About this task> An exact copy of every entry is the required answer.

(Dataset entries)
+ + + +

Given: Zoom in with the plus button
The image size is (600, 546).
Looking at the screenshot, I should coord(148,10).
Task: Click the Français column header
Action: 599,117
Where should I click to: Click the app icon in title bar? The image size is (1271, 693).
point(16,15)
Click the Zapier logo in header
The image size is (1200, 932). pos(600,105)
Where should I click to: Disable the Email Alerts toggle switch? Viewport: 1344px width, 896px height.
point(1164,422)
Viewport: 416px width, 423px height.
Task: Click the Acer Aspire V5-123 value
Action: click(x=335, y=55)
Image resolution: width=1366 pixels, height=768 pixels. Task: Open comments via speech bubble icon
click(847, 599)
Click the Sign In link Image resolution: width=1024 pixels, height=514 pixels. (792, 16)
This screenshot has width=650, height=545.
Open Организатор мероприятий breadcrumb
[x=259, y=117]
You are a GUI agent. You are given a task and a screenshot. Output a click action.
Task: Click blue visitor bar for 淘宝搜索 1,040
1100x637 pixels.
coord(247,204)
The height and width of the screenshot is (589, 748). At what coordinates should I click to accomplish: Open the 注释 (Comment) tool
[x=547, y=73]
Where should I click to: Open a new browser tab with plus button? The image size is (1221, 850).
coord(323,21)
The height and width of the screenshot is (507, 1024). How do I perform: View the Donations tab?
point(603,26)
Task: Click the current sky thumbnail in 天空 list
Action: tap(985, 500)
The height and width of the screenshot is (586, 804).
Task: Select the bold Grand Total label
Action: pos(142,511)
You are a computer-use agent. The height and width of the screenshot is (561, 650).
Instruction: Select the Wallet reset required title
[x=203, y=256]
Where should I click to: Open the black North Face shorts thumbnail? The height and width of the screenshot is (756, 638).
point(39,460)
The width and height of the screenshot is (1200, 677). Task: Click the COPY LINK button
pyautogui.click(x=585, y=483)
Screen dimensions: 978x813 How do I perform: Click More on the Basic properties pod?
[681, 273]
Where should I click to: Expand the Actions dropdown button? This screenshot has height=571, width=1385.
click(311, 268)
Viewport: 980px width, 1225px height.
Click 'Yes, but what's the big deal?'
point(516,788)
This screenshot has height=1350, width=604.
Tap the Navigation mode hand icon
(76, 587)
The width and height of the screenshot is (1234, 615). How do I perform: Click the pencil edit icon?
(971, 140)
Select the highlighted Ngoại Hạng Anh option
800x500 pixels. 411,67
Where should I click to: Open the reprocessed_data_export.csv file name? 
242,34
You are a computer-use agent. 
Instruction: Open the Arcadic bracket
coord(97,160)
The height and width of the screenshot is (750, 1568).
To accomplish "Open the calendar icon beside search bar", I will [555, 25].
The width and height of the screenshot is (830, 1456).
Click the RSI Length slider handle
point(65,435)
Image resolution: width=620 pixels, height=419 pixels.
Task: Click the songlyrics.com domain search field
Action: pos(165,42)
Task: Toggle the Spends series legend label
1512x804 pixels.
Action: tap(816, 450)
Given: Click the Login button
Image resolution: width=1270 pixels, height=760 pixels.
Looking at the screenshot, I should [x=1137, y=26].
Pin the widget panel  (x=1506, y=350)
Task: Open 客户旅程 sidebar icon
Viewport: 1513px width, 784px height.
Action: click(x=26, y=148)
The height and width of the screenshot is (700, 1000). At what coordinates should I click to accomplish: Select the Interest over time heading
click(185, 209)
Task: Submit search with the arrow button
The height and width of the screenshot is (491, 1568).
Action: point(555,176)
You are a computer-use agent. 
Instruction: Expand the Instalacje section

+ + + +

Output>
Given: Zoom in with the plus button
The image size is (600, 546).
Looking at the screenshot, I should coord(148,10).
Task: Click the Français column header
Action: 599,117
Where should I click to: Click the app icon in title bar? The image size is (1271, 693).
point(16,15)
Click the Zapier logo in header
The image size is (1200, 932). pos(600,105)
Where should I click to: Disable the Email Alerts toggle switch? Viewport: 1344px width, 896px height.
point(1164,422)
Viewport: 416px width, 423px height.
Task: Click the Acer Aspire V5-123 value
Action: click(x=335, y=55)
Image resolution: width=1366 pixels, height=768 pixels. Task: Open comments via speech bubble icon
click(847, 599)
Click the Sign In link Image resolution: width=1024 pixels, height=514 pixels. (792, 16)
This screenshot has width=650, height=545.
Open Организатор мероприятий breadcrumb
[x=259, y=117]
You are a GUI agent. You are given a task and a screenshot. Output a click action.
Task: Click blue visitor bar for 淘宝搜索 1,040
1100x637 pixels.
coord(247,204)
The height and width of the screenshot is (589, 748). At what coordinates should I click to accomplish: Open the 注释 (Comment) tool
[x=547, y=73]
Where should I click to: Open a new browser tab with plus button? The image size is (1221, 850).
coord(323,21)
The height and width of the screenshot is (507, 1024). How do I perform: View the Donations tab?
point(603,26)
Task: Click the current sky thumbnail in 天空 list
Action: tap(985, 500)
The height and width of the screenshot is (586, 804).
Task: Select the bold Grand Total label
Action: pos(142,511)
You are a computer-use agent. The height and width of the screenshot is (561, 650).
Instruction: Select the Wallet reset required title
[x=203, y=256]
Where should I click to: Open the black North Face shorts thumbnail? The height and width of the screenshot is (756, 638).
point(39,460)
The width and height of the screenshot is (1200, 677). Task: Click the COPY LINK button
pyautogui.click(x=585, y=483)
Screen dimensions: 978x813 How do I perform: Click More on the Basic properties pod?
[681, 273]
Where should I click to: Expand the Actions dropdown button? This screenshot has height=571, width=1385.
click(311, 268)
Viewport: 980px width, 1225px height.
Click 'Yes, but what's the big deal?'
point(516,788)
This screenshot has height=1350, width=604.
Tap the Navigation mode hand icon
(76, 587)
The width and height of the screenshot is (1234, 615). How do I perform: Click the pencil edit icon?
(971, 140)
Select the highlighted Ngoại Hạng Anh option
800x500 pixels. 411,67
Where should I click to: Open the reprocessed_data_export.csv file name? 
242,34
You are a computer-use agent. 
Instruction: Open the Arcadic bracket
coord(97,160)
The height and width of the screenshot is (750, 1568).
To accomplish "Open the calendar icon beside search bar", I will [555, 25].
The width and height of the screenshot is (830, 1456).
Click the RSI Length slider handle
point(65,435)
Image resolution: width=620 pixels, height=419 pixels.
Task: Click the songlyrics.com domain search field
Action: pos(165,42)
Task: Toggle the Spends series legend label
1512x804 pixels.
Action: tap(816, 450)
Given: Click the Login button
Image resolution: width=1270 pixels, height=760 pixels.
Looking at the screenshot, I should [x=1137, y=26].
Pin the widget panel  (x=1506, y=350)
Task: Open 客户旅程 sidebar icon
Viewport: 1513px width, 784px height.
Action: click(x=26, y=148)
The height and width of the screenshot is (700, 1000). At what coordinates should I click to accomplish: Select the Interest over time heading
click(185, 209)
Task: Submit search with the arrow button
The height and width of the screenshot is (491, 1568).
Action: point(555,176)
You are a computer-use agent. 
Instruction: Expand the Instalacje section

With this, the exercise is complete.